*Records supplied*:
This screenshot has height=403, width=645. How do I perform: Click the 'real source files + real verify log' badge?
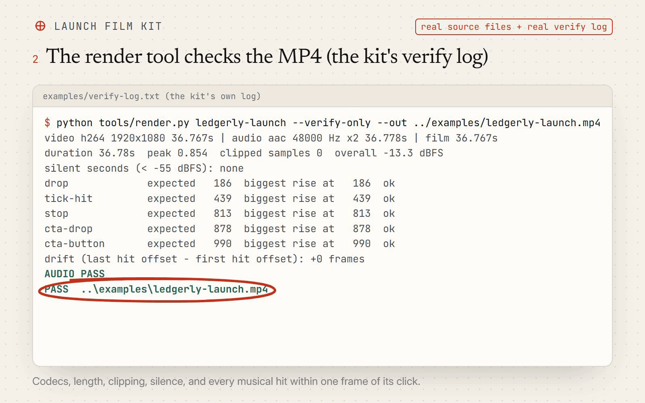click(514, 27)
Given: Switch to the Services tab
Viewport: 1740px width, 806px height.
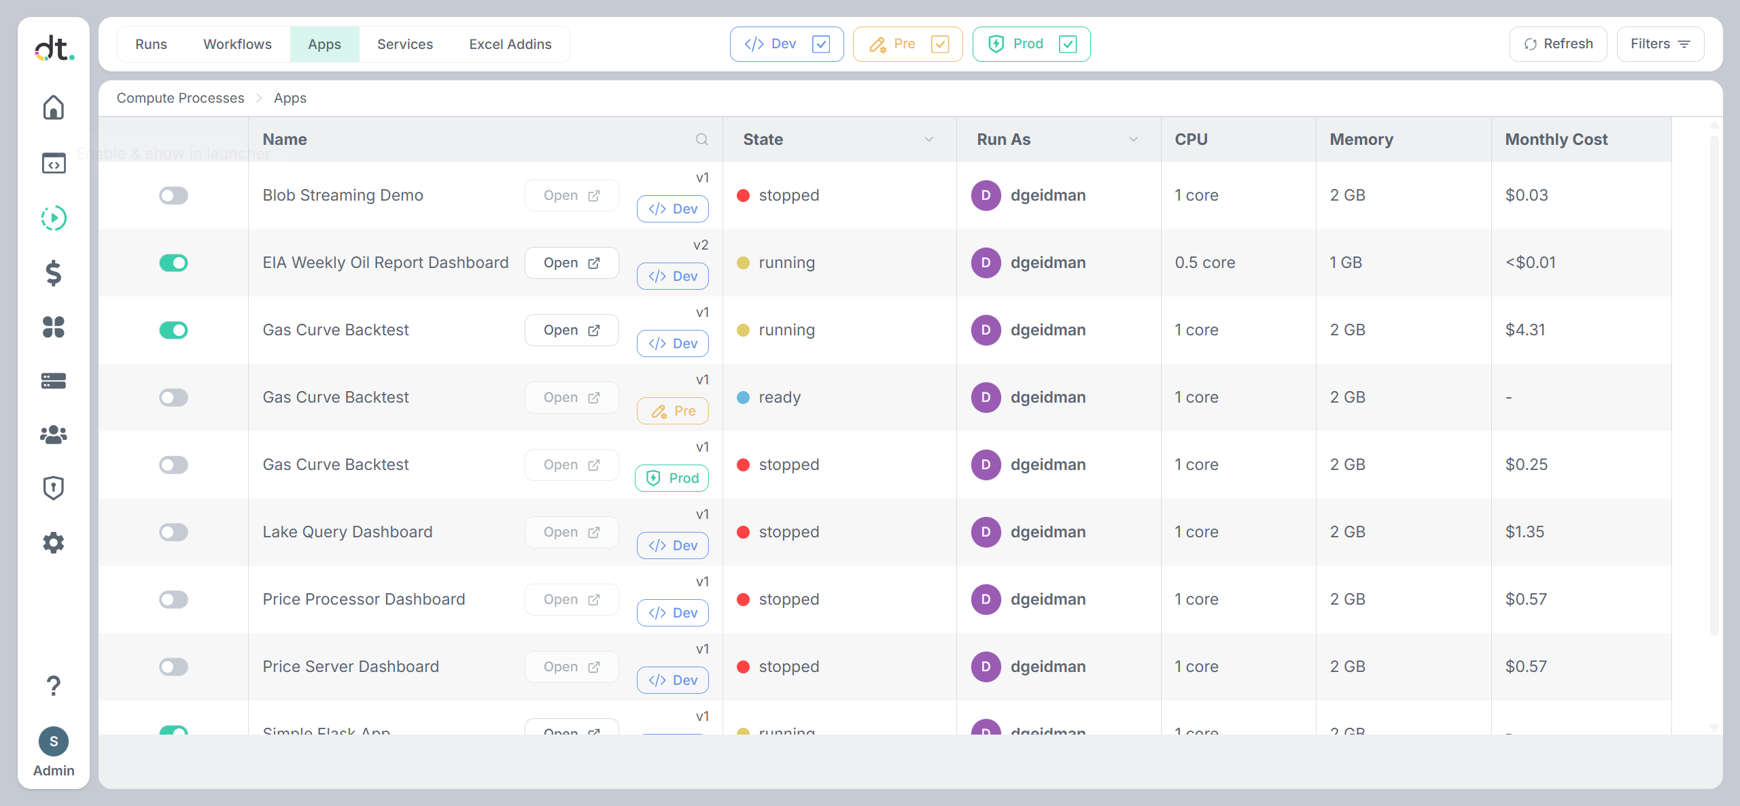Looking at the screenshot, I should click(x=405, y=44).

*Exercise*:
Because the pictures are not wanted, retype only the text of every record, exactly as given.

*Output for this task*:
This screenshot has height=403, width=645. How do I perform: Click the 'real source files + real verify log' badge?
click(514, 27)
Given: Switch to the Services tab
Viewport: 1740px width, 806px height.
Looking at the screenshot, I should click(x=405, y=44).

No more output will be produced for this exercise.